Officials keeping close watch over Nass fish

Nisga'a fisheries officials want to make sure Kwinageese salmon continue to reach their spawning beds

Nisga’a fisheries officials are keeping a close eye on a section of the Kwinageese River, a tributary of the Nass River, to make sure salmon along that route continue to be able to reach their spawning beds.

Fisheries technicians confirmed July 15 that a small portion of a heavy cement blockade —important because it raises a pool just below a waterfall created by a rock slide, allowing the salmon to jump the falls and continue travelling upriver—has been washed out. Before the blockage was detected and fixed in 2011, salmon weren’t able to get over the approximately 3-metre high rock barrier and the situation ultimately led to closed fisheries and ongoing restrictions so that the Kwinageese salmon could recover.

But for now, although about five of the 44 thousands-pound heavy cement blocks have been washed out and water levels at the site are below average, fish are still getting through.

“It appears the fish are making their way up, we just had a report that some Chinook and Sockeye have gone past, so I’m really pleased with that,” Nisga’a Fisheries and Wildlife Department (NFWD) director Harry Nyce Sr. said.

Nyce said his team anticipated future movement at the canyon site when the cement blocks were initially placed in 2011.

“We knew it was going to move and that the site was steep and nature wasn’t going to help us,” he said. “The water is powerful, very powerful. It looks like it’s a small tributary, but it’s not, it’s pretty powerful when it gets going.”

That fluidity means the department will most likely continue to use cement blocks for the near future.
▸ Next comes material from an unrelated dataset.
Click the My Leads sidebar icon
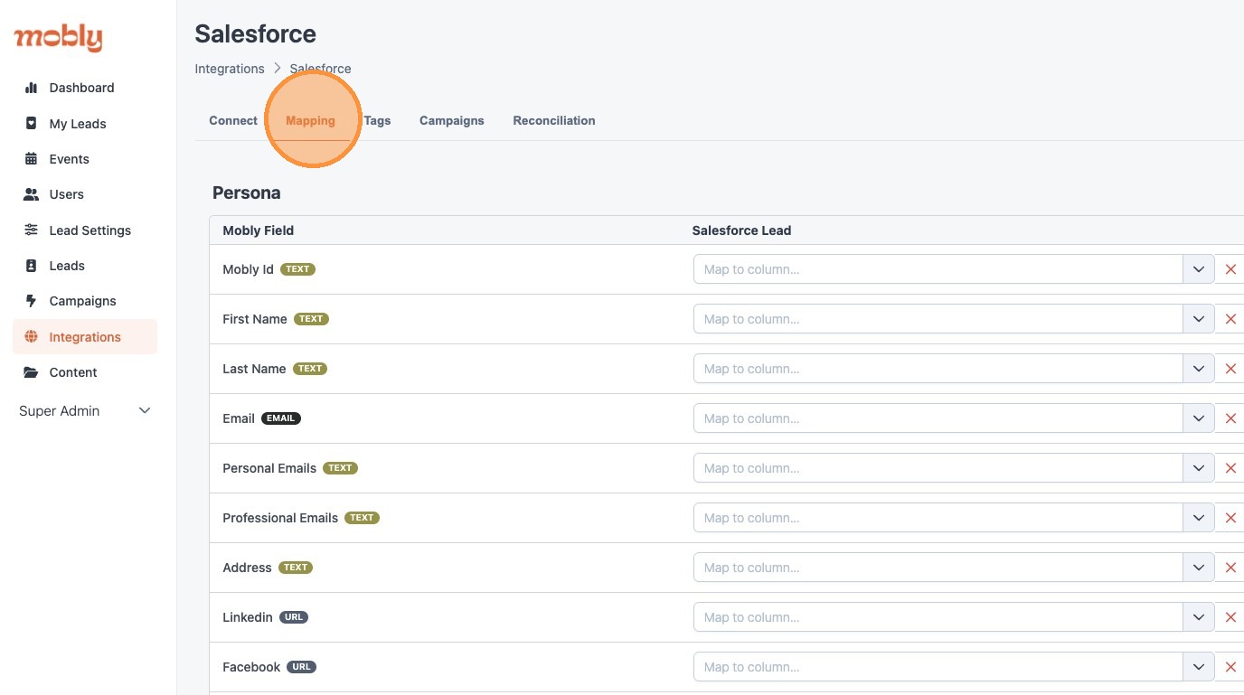The height and width of the screenshot is (695, 1244). coord(31,124)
“I’ll be reporting to our executive that we’re requiring some help to do some more work, either place some more blocks there or whatever else our technicians want to do,” said Nyce. “It appears right now we’re short of resources, it would be nice to have something placed back in … but our resources aren’t there.”

The 2011 initiative cost $80,000, he said, noting helicopter time took up most of that budget.
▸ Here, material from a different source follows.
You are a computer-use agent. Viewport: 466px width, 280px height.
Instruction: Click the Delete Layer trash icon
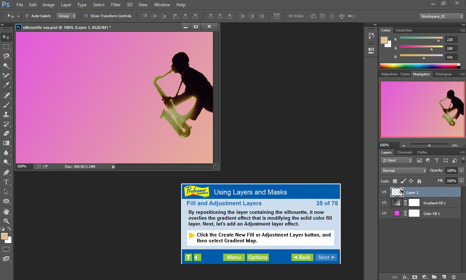coord(454,277)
For now, NFWD, the Prince Rupert federal fisheries branch, and the Smithers provincial fisheries branch are working to monitor the site, with a flight scheduled for Aug. 5 to measure the pool’s capacity, according to an update from Nisga’a fisheries biologist Richard Alexander last week.
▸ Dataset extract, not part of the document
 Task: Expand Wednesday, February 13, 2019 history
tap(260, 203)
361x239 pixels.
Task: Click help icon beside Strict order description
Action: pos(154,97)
“If fish can pass at low water levels, no immediate actions will take place and a more permanent structure will be pursued in the future. If fish passage is compromised, 10‐15 cement blocks will be placed at the site to increase the pooling capacity by the end of August,” read the update, which noted all permits have been approved for the work to go ahead, ensuring a swift timeline for the fix if necessary.